* _Task statement_
Your reply must be the number of lines in the entries that hold the word "layer", and nothing else.

..............................

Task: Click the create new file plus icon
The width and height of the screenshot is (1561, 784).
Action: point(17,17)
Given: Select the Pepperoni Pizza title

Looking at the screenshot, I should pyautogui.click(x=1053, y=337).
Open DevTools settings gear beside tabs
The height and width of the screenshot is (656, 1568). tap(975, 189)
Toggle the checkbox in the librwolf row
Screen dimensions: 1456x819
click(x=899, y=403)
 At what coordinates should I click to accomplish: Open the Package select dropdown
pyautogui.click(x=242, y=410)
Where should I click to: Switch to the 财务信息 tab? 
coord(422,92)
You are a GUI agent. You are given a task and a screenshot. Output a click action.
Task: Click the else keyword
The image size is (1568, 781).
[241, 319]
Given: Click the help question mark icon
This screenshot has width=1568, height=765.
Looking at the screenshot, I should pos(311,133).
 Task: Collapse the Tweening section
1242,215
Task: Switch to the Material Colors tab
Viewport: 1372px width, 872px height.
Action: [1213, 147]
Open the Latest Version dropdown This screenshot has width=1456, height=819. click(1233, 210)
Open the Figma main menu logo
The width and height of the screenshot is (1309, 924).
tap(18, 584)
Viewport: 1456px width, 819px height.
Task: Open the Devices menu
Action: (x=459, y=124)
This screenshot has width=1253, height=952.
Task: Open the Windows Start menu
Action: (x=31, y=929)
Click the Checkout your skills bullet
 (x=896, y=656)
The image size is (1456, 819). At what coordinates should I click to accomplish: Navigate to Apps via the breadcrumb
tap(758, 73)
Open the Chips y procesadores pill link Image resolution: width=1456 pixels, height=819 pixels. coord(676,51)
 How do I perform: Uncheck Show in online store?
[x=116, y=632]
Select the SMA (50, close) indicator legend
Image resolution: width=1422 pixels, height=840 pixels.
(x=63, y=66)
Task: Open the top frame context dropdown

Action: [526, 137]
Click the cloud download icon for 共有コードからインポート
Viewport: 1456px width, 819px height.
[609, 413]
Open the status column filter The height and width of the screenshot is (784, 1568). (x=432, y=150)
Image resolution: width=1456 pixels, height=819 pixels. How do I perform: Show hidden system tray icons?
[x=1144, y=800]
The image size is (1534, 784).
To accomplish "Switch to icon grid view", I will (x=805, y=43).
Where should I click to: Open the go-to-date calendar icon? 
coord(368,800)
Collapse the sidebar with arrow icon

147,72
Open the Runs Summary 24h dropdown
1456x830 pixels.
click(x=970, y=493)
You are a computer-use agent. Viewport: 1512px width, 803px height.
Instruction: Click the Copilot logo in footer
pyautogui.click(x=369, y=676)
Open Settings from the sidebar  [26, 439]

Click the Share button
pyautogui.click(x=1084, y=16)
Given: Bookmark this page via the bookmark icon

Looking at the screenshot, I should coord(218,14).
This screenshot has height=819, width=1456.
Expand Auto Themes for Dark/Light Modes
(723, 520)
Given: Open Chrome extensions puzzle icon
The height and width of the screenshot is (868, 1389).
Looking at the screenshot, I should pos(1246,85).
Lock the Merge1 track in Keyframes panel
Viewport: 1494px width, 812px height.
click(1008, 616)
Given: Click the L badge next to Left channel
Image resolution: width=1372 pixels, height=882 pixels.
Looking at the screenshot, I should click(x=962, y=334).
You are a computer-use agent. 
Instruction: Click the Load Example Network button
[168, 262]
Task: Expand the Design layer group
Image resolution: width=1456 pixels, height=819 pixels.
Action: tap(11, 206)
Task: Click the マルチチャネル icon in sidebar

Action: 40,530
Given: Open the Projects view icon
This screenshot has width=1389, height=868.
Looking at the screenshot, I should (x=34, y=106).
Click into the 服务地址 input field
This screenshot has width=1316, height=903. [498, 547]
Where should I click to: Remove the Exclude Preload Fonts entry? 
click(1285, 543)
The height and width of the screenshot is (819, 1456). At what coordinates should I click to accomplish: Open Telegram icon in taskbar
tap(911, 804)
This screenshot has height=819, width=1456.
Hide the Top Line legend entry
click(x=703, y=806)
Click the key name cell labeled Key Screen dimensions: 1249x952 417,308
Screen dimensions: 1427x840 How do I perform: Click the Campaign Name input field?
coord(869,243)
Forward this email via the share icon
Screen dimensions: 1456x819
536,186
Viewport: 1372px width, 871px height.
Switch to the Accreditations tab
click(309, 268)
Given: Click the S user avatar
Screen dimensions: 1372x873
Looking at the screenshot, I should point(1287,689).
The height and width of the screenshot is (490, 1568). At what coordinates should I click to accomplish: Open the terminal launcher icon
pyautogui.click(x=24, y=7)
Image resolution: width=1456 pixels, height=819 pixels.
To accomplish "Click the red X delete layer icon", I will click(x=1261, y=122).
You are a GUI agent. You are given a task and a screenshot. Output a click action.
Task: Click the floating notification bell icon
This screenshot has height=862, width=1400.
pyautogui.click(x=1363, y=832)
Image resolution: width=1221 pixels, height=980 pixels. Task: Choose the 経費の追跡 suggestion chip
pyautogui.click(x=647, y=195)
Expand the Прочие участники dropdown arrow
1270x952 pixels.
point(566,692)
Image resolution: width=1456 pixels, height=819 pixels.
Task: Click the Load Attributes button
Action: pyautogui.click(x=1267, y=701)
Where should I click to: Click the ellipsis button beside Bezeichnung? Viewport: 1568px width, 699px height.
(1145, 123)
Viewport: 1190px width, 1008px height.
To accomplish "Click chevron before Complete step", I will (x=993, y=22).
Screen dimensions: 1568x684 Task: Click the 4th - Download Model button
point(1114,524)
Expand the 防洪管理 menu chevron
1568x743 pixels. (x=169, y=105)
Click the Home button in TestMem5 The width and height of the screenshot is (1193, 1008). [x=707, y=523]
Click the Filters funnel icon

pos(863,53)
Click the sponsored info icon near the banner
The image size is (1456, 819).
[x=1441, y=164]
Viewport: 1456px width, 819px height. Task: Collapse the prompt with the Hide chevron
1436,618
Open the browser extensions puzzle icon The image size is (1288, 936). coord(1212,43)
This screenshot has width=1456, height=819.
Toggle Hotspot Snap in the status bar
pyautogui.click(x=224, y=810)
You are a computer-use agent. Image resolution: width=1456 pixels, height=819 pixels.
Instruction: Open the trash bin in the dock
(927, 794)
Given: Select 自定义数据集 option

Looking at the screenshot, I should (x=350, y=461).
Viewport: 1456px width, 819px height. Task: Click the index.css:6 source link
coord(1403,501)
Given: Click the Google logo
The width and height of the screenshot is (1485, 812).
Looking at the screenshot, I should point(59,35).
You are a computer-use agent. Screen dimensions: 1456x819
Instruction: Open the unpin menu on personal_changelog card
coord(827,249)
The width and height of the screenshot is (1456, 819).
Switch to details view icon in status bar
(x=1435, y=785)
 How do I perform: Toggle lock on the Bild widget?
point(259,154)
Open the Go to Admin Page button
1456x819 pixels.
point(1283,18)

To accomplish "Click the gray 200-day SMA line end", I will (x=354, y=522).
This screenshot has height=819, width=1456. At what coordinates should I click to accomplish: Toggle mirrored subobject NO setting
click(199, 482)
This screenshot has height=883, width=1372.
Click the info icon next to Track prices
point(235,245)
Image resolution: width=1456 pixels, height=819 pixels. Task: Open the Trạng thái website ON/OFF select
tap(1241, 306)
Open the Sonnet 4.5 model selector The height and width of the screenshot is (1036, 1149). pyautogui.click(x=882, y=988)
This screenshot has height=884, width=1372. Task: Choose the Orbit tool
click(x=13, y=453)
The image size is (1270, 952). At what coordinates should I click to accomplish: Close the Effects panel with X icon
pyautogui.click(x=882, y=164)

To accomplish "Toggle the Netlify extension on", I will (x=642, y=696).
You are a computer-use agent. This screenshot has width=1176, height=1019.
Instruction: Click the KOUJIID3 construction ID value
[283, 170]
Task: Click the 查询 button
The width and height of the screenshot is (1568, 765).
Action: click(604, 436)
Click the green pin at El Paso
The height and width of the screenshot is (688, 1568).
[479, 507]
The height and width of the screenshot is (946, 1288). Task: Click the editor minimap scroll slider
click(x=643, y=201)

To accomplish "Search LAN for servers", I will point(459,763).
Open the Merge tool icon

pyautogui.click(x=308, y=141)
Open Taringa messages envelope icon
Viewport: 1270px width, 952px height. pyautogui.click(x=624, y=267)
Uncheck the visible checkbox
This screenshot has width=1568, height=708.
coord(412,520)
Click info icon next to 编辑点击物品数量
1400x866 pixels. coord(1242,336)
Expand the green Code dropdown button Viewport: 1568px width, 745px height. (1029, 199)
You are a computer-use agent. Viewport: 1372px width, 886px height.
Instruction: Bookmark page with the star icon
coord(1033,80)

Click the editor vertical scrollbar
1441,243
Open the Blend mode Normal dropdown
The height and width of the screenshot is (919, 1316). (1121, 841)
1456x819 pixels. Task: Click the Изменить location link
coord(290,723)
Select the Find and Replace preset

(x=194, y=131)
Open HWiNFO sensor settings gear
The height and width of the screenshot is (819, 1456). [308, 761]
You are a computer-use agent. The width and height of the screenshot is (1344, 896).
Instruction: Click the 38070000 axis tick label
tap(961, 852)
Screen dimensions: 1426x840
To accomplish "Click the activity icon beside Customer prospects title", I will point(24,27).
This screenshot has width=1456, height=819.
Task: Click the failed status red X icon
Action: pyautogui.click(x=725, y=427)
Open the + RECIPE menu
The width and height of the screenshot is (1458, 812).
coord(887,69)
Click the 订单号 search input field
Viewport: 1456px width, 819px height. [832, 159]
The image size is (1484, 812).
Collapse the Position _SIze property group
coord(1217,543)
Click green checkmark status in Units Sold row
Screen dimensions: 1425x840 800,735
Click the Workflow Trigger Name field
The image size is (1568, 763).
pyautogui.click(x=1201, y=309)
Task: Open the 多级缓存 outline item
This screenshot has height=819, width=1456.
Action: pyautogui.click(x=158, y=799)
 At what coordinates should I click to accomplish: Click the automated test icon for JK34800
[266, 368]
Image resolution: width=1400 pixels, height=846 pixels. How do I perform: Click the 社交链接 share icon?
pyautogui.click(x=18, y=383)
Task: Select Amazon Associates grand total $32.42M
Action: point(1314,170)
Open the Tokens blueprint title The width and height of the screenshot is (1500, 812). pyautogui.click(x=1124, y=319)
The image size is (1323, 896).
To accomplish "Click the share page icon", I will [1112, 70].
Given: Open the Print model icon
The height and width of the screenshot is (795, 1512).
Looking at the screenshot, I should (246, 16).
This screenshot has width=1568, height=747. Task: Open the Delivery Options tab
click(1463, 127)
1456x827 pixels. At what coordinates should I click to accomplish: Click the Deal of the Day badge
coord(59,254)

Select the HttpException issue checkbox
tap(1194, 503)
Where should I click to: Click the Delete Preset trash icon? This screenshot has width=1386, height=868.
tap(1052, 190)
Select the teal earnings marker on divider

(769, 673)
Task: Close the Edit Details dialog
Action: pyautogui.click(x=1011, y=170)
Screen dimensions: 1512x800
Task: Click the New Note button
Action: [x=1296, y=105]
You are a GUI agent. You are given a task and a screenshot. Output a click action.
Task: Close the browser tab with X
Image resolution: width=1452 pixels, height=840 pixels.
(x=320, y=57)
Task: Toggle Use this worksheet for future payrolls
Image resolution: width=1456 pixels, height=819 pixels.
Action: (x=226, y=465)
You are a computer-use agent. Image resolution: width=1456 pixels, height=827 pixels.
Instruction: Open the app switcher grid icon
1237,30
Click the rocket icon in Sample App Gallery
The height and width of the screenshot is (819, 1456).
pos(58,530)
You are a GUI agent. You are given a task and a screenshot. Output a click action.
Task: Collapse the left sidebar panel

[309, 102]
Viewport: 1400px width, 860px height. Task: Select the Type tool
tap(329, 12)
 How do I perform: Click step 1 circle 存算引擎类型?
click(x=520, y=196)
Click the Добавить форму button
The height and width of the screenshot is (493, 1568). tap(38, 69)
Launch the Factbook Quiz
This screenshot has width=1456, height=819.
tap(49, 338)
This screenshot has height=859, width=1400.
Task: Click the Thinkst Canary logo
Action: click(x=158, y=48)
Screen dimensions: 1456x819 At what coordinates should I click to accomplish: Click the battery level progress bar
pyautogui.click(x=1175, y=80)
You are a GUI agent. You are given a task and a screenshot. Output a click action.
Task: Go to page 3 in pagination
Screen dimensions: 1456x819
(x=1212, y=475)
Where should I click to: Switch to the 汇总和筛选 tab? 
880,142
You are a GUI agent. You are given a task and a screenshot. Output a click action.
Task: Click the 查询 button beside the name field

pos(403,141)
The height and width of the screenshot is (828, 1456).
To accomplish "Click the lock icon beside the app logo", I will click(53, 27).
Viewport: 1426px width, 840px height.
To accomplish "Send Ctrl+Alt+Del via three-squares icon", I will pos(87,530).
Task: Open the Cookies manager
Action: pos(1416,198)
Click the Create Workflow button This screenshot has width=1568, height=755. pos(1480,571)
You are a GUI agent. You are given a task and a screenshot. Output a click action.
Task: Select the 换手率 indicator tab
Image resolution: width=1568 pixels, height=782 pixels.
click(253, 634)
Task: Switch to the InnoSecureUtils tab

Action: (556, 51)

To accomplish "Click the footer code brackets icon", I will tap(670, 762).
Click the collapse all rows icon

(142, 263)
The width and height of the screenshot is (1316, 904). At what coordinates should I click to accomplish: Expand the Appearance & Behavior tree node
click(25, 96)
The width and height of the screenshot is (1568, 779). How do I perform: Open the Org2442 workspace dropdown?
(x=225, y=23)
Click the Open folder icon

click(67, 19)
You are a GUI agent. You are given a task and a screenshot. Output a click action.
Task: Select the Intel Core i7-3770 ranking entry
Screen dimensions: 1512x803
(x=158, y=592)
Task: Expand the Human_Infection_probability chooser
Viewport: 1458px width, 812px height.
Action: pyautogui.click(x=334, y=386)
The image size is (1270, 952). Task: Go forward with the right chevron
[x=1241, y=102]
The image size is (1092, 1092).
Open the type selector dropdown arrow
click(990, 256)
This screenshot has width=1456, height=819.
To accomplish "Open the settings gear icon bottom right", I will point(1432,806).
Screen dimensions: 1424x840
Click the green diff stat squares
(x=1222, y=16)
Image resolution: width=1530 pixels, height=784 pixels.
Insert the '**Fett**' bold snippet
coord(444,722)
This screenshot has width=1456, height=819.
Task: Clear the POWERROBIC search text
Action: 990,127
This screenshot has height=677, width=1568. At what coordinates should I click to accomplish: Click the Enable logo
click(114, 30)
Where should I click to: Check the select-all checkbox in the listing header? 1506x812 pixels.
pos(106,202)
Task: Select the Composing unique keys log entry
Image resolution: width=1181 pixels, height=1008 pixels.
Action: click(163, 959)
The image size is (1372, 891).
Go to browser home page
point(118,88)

..............................

* _Result of this exercise_
2